Australia. Studio sulle detenute, le droghe e i reati
Un nuovo studio dell'Istituto Australiano di Criminologia ribalta la convinzione che le donne compiano atti criminali prima di consumare sostanze stupefacenti.L'istituto australiano di criminologia ha esaminato 470 casi di detenute recluse nel 2003. La ricerca e' stata eseguita sulla scia di una precedente secondo cui le attivita' criminali venivano commesse prima del consumo di sostanze illecite.
Per la ricercatrice Holly Johnson il consumo delle droghe molto spesso, invece, precede il reato. La ricerca ha rilevato che il 35% delle donne consuma droghe prima di commettere un reato, il 31% commette il reato e assume droghe nello stesso anno, e il 34% compie atti criminali prima di assumere qualsiasi tipo di droghe.
"Questa ricerca mostra -da detto la ricercatrice- che le detenute hanno due volte raddoppiate, rispetto agli uomini, le probabilita' di usare le droghe prima di commettere un reato".
Per la Johnson i primi anni dell'adolescenza sono cruciali per coloro che iniziano commettendo atti criminali, e che le detenute accusate di crimini contro la proprieta' commettono il loro primo crimine dopo avere provato le droghe, ma prima di diventare tossicodipendenti. Questo le differenzia dagli uomini, che commettono il loro primo crimine prima di consumare le droghe.
Il rapporto trae le medesime conclusioni di quello precedente, secondo il quale alcuni crimini, come per esempio il furto, aumentano parallelamente al consumo delle droghe. Le donne, come gli uomini, commettono il primo atto criminale violento prima di consumare le droghe, ma diversamente dagli uomini, diventano consumatrici abituali per piu' di due anni, prima di commettere il primo atto criminale violento.
Lo studio ha rilevato che molte detenute hanno iniziato fumando la cannabis, ma per le eroinomani e per quelle che consumano le amfetamine la carriera criminale e' iniziata prima di diventare tossicodipendenti.

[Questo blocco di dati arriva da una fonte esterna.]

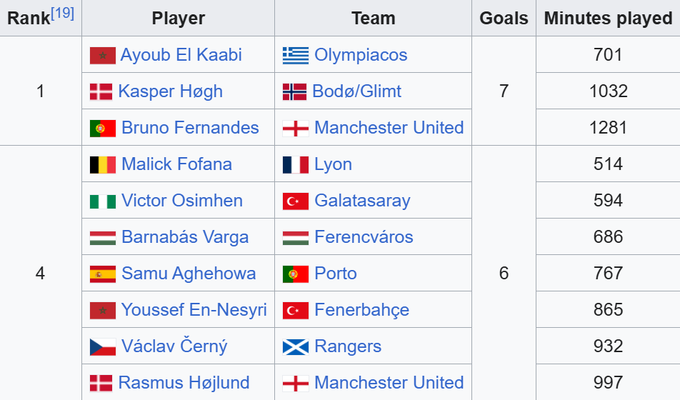
Task: Click the Greece flag beside Olympiacos
Action: click(296, 56)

Circa una donna su sei ha iniziato a provare le droghe prima di commettere qualsiasi reato. "Questo suggerisce che per le donne, il consumo abituale delle droghe assume un ruolo primario nella carriera criminale".
L'87% delle detenute sono state vittime di reati sessuali e di abusi fisici o psichici, due terzi dei quali avvenuti durante l'infanzia.
Gli abusi subiti nell'infanzia sono strettamente connessi alla commissione di reati violenti, al consumo delle droghe e al coinvolgimento in reati sessuali in eta' adulta.
Per la ricercatrice e' necessario che il Governo collabori con le agenzie statali per risolvere il problema.
"La tossicodipendenza e il crimine -continua la Johnson- possono essere prevenuti con interventi rapidi di disintossicazione, con servizi sociali efficienti per famiglie e bambini".